There is one danger here with WPPR5.0. The data tracking commitment. This is what doomed PARS even though it was a mathematically fair system. It was difficult to keep track of individual match outcomes. Rather than just providing who won and lost, the tournament director needed to also provide the win-loss record. Furthermore, it was tedious to enter all of these win-loss results even when they were provided since there were so many to enter into the system. The end result was a system which failed because of the large queue of unentered results and the large number of situations where win-loss records either were unknown or too exhausting to obtain by continuous requests for this information from each and every tournament director who failed to provide this information.
Enter the original WPPR system: easy to implement and the tournament director just needed to provide the finishing position of each player. Kaboom!! Pinball is now running on all cylinders because of this genius system, tournaments are everywhere and it is now starting to cascade into increasing pinball locations in most large metro areas.
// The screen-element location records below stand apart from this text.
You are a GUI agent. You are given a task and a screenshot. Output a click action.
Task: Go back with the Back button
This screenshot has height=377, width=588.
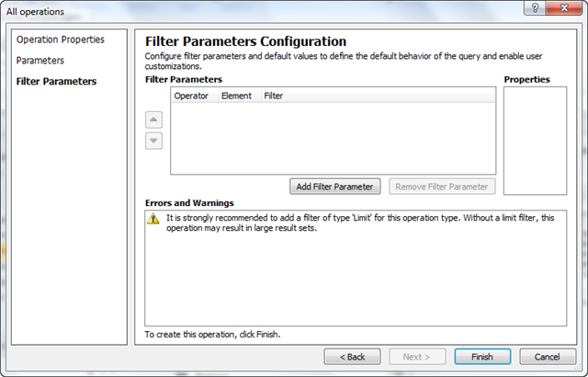pyautogui.click(x=352, y=357)
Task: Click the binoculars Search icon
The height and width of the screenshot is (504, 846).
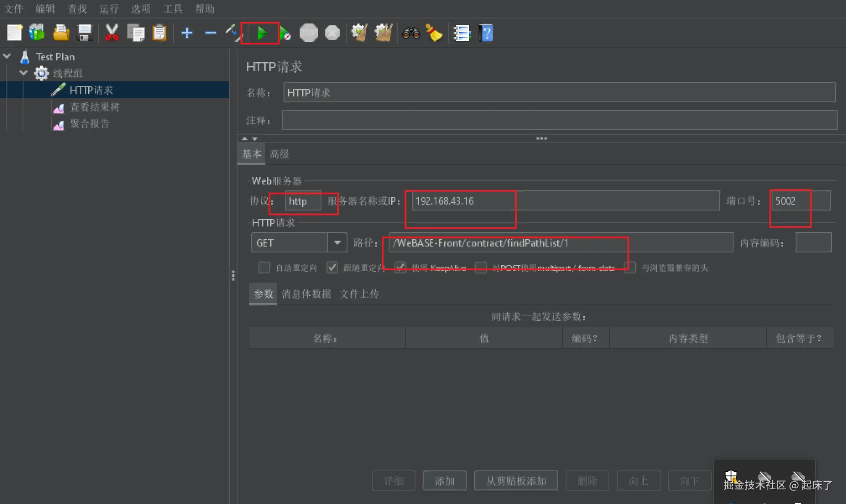Action: click(411, 33)
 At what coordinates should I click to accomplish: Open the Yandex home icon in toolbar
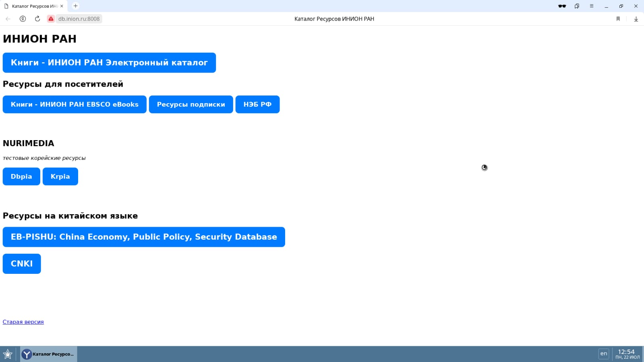click(x=23, y=19)
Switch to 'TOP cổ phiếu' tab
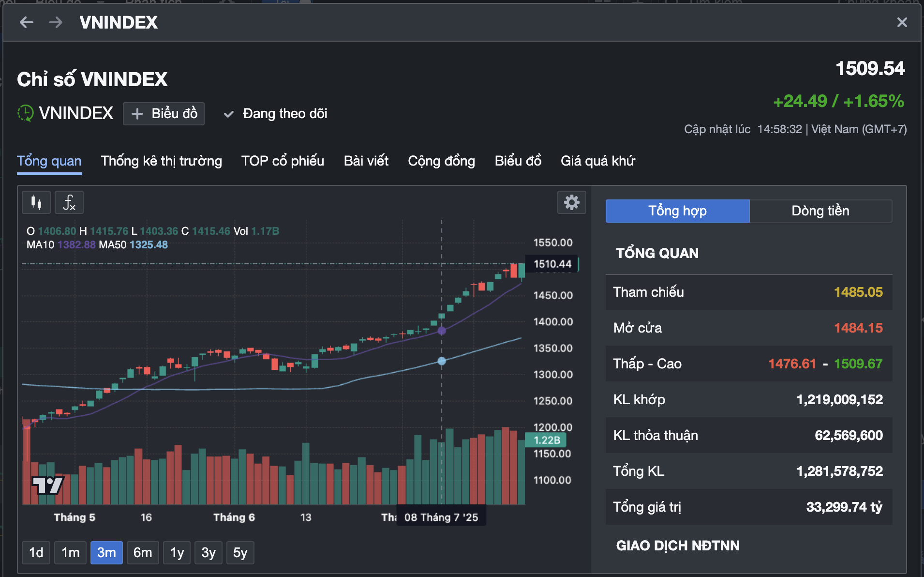Image resolution: width=924 pixels, height=577 pixels. click(283, 161)
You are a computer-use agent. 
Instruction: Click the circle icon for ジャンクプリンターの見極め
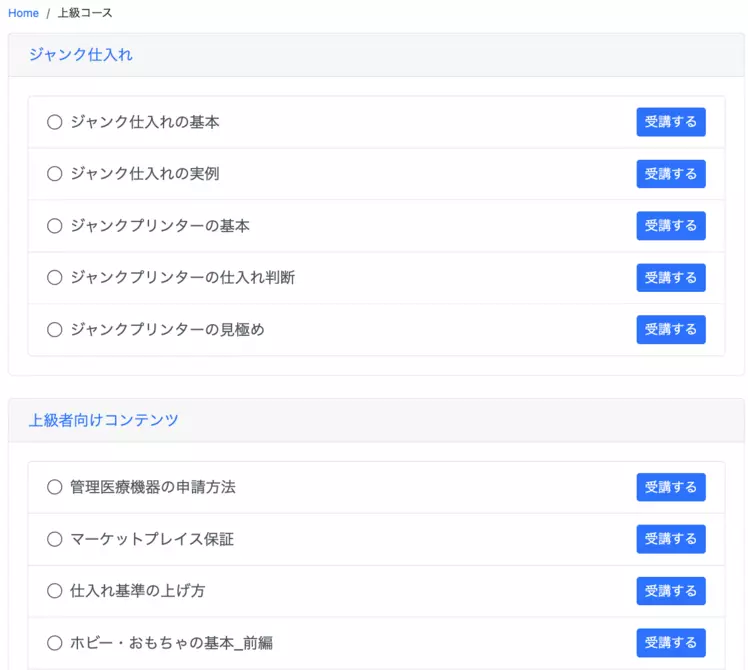point(55,330)
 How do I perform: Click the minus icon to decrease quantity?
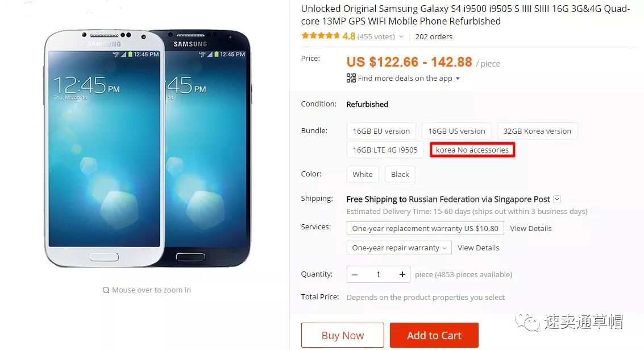click(355, 274)
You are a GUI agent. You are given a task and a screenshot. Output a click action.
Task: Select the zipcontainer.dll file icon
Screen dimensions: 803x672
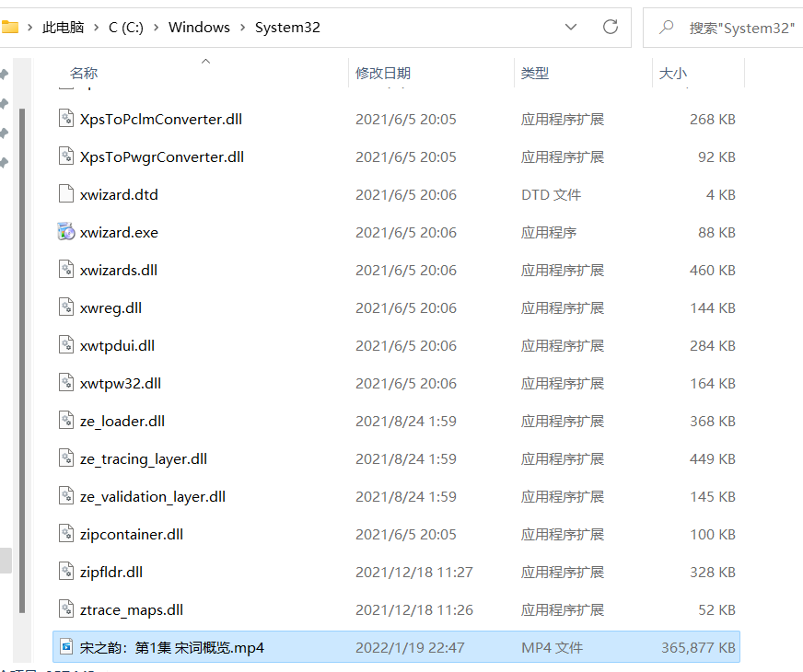tap(66, 534)
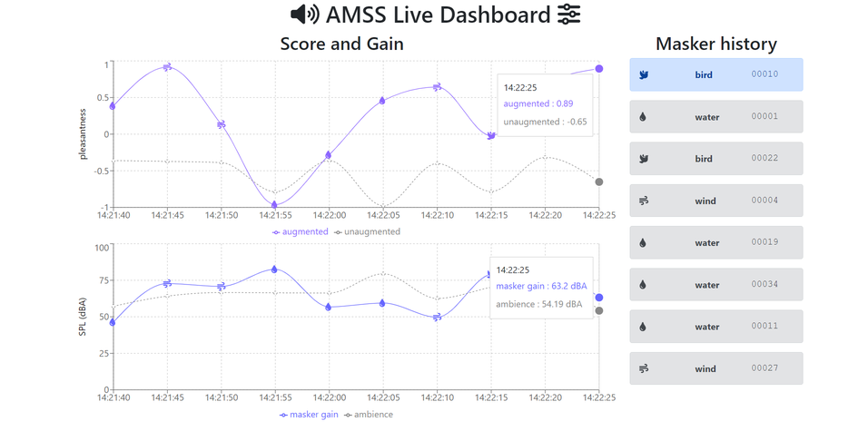Click the masker gain point at 14:22:10
868x431 pixels.
coord(437,317)
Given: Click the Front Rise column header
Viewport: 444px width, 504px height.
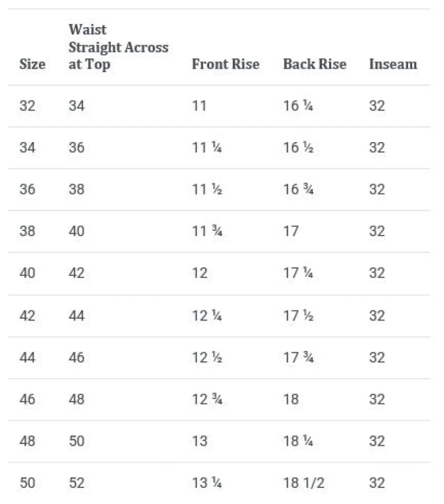Looking at the screenshot, I should point(225,64).
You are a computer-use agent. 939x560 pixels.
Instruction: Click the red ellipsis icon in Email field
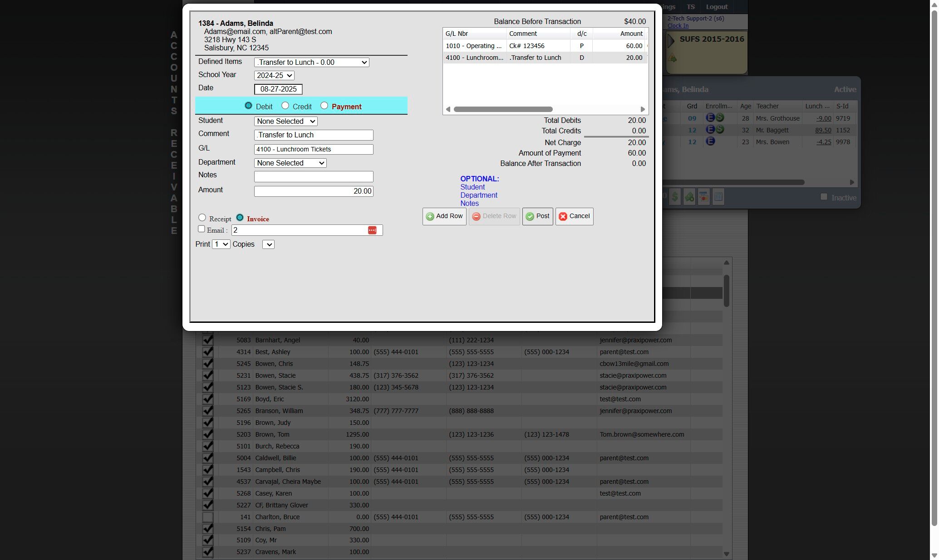coord(372,230)
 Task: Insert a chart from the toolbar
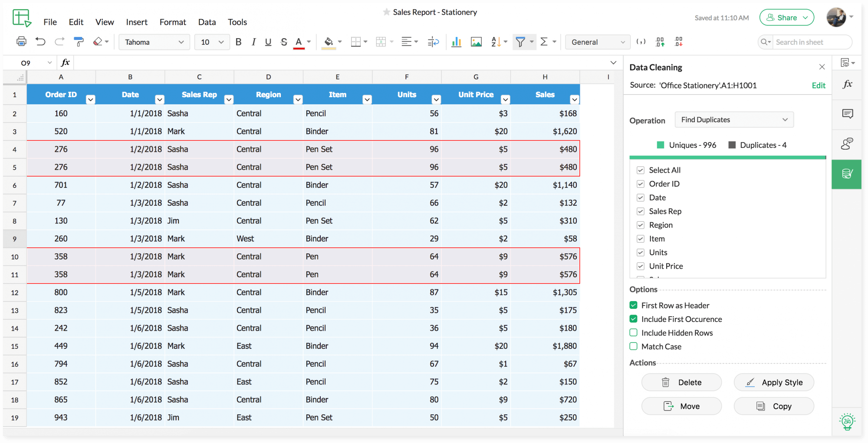coord(456,42)
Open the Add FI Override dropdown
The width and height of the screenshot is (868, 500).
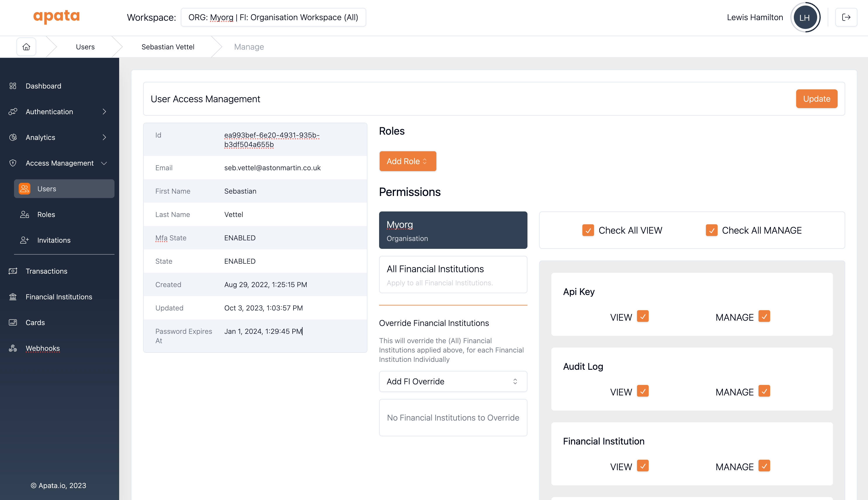pyautogui.click(x=453, y=382)
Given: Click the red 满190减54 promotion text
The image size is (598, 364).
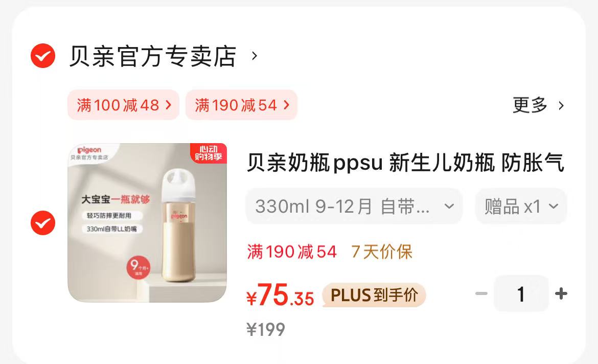Looking at the screenshot, I should pos(292,252).
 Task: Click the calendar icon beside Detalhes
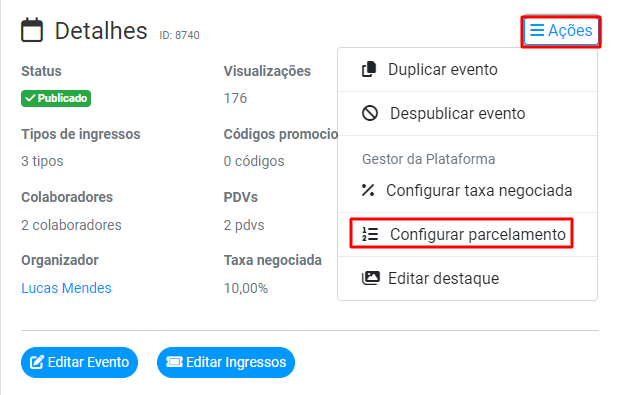pyautogui.click(x=32, y=30)
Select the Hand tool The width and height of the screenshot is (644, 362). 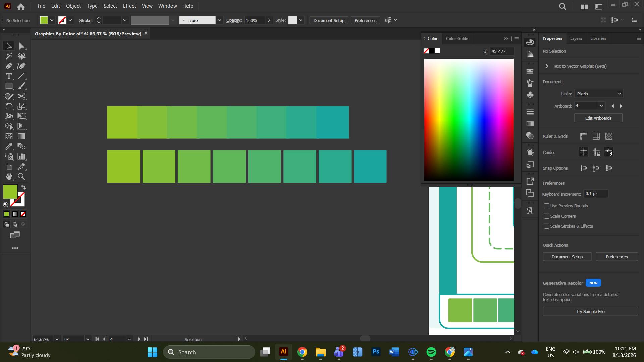(9, 177)
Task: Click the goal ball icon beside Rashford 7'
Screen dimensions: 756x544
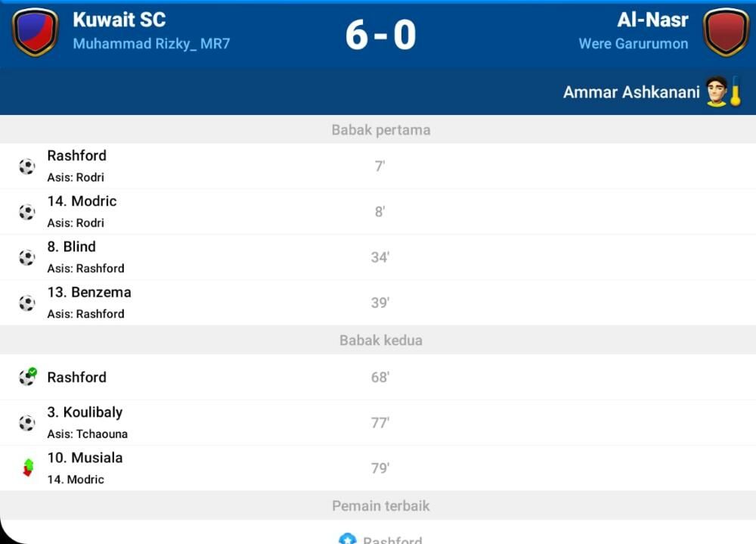Action: click(x=27, y=166)
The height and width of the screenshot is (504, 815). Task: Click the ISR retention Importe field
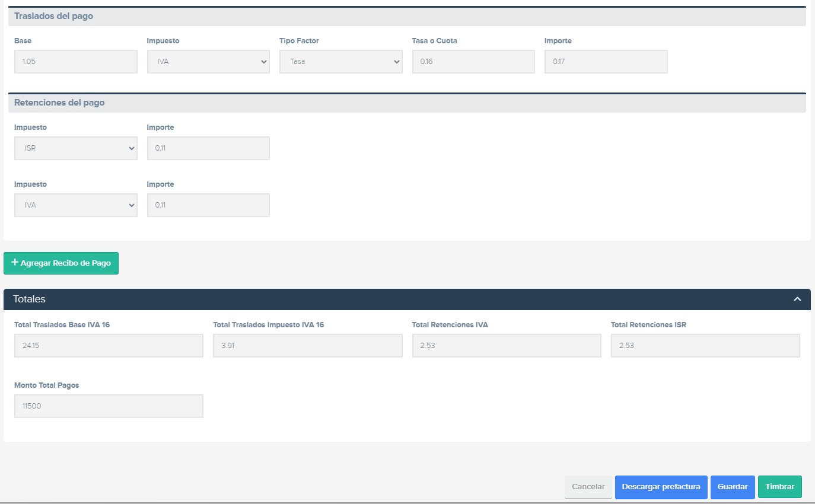[208, 148]
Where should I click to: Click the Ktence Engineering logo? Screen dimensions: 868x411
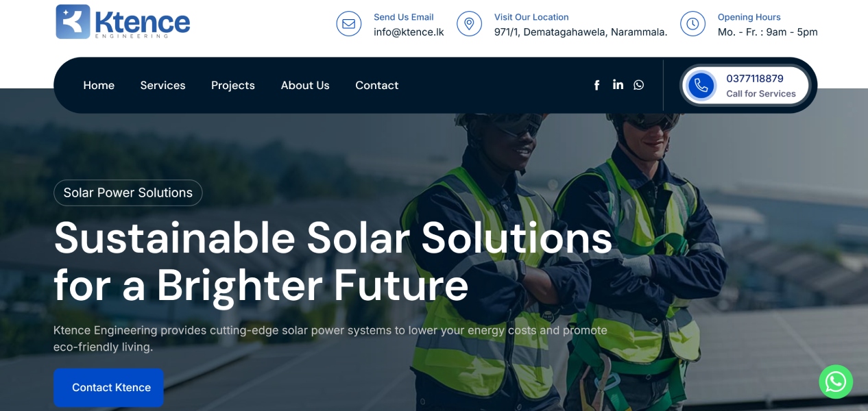(123, 22)
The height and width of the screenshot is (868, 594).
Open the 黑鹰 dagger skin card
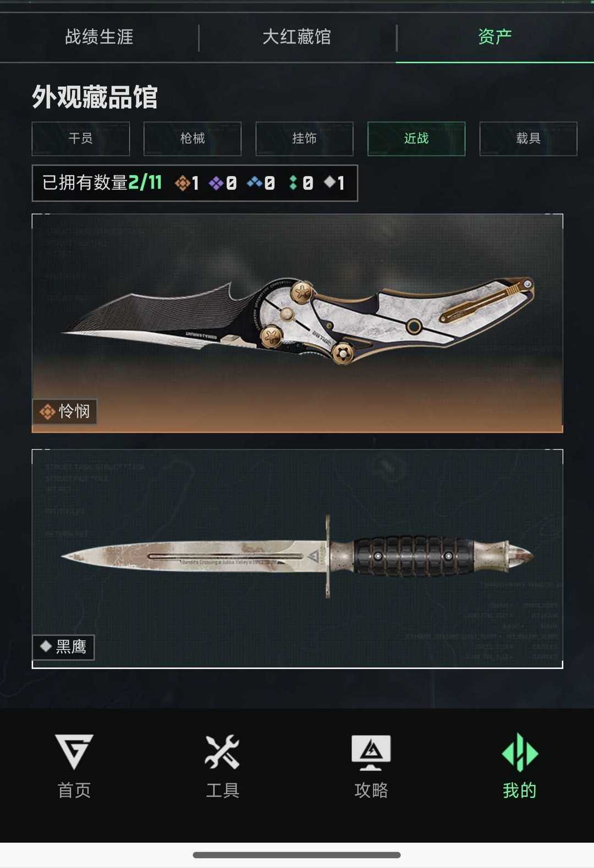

But now the pendulum swings toward an attribute (data minutia) which has been incontrovertibly demonstrated historically by PARS not to work as described above. I just hope this does not undo all the IFPA's hard and magnificent work.
I totally get that it is desirable to reduce backyard tournament point inflation and increase accuracy. So I guess there has been a shift in philosophy towards accuracy, rather than the original primary goal of increasing the popularity of competitive pinball which the earlier system addressed perfectly. Time will tell if this adjustment gives the worst of both worlds since tournament directors might just submit results the way they always submit them and get the low point treatment of the new system even though the tournament might have a lot of great players involved, thereby not only impeding popularity but also accuracy.